Don’t get me wrong. From an individual perspective, Windows Live is cool stuff. If delivered as promised, a user can build a home page aggregating e-mail, RSS feeds, search content and recent documents from his system. Like I said, cool stuff. But it’s more likely to displace MyYahoo as a home page than it is to subsume a desktop application. And it is by no means a hosted version of Windows, despite what the name implies.
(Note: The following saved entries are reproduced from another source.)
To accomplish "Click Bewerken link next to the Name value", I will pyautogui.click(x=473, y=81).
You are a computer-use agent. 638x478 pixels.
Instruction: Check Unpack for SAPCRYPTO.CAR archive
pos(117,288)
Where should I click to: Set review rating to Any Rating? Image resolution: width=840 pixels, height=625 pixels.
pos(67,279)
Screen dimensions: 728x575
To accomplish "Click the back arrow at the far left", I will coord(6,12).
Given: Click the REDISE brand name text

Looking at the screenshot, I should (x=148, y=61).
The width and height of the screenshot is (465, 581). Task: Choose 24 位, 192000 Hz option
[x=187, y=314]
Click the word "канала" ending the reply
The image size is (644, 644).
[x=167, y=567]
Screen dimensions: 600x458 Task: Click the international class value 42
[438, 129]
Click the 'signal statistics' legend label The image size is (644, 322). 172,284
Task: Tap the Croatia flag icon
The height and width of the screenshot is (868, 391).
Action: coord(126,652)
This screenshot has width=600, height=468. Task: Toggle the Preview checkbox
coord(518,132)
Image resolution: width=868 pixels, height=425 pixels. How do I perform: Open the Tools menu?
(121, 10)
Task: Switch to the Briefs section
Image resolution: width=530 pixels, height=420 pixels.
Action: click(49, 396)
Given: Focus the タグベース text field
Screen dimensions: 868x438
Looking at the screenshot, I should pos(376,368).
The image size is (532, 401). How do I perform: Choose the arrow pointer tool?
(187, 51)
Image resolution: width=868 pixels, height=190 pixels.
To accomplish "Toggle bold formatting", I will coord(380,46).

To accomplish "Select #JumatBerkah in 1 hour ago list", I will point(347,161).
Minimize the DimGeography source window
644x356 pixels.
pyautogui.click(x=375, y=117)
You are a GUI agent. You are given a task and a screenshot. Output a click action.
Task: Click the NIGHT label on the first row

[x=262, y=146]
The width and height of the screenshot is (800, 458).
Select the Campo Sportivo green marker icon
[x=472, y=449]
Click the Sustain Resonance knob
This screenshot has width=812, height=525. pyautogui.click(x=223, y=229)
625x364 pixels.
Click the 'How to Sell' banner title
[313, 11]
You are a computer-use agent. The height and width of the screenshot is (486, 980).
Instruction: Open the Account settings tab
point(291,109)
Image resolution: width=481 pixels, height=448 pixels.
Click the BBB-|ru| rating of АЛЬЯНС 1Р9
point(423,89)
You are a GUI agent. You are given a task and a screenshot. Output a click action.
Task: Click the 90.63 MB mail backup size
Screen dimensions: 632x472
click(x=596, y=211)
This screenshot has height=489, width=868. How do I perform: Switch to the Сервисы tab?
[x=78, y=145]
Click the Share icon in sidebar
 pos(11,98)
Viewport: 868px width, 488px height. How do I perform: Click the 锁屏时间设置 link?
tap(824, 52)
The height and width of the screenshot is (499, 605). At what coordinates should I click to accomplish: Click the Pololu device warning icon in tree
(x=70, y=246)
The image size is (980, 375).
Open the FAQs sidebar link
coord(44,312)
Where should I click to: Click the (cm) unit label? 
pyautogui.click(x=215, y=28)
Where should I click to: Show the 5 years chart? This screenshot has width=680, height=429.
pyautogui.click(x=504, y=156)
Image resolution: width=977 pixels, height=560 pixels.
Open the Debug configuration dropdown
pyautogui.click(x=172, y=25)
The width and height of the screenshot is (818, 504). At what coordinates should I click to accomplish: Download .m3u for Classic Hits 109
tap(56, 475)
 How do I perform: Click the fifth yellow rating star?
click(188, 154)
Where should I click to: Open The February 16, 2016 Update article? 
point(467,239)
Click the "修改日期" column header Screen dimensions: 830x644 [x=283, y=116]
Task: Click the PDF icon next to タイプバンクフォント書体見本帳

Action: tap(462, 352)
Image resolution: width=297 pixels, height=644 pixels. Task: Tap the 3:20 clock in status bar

Office Live, too, appears interesting. It lets small businesses build Web sites and set up e-mail accounts for free, and adds a few more services with an annual subscription. But none of those services include Word, Excel or PowerPoint. Judging from the demo, Office Live looks more like an attempt to dress up Microsoft’s dominant desktop productivity suite than an attempt at hosted software. And I just don’t see the channel play in it, despite Microsoft’s claim that the service will open the door to the small-business market for solution providers.

Maybe the first two offerings are just the tip of the iceberg and Microsoft truly will jump into the software-as-a-service ocean, changing forever how applications are delivered. Or maybe Microsoft is just too tied to its packaged application model to get it.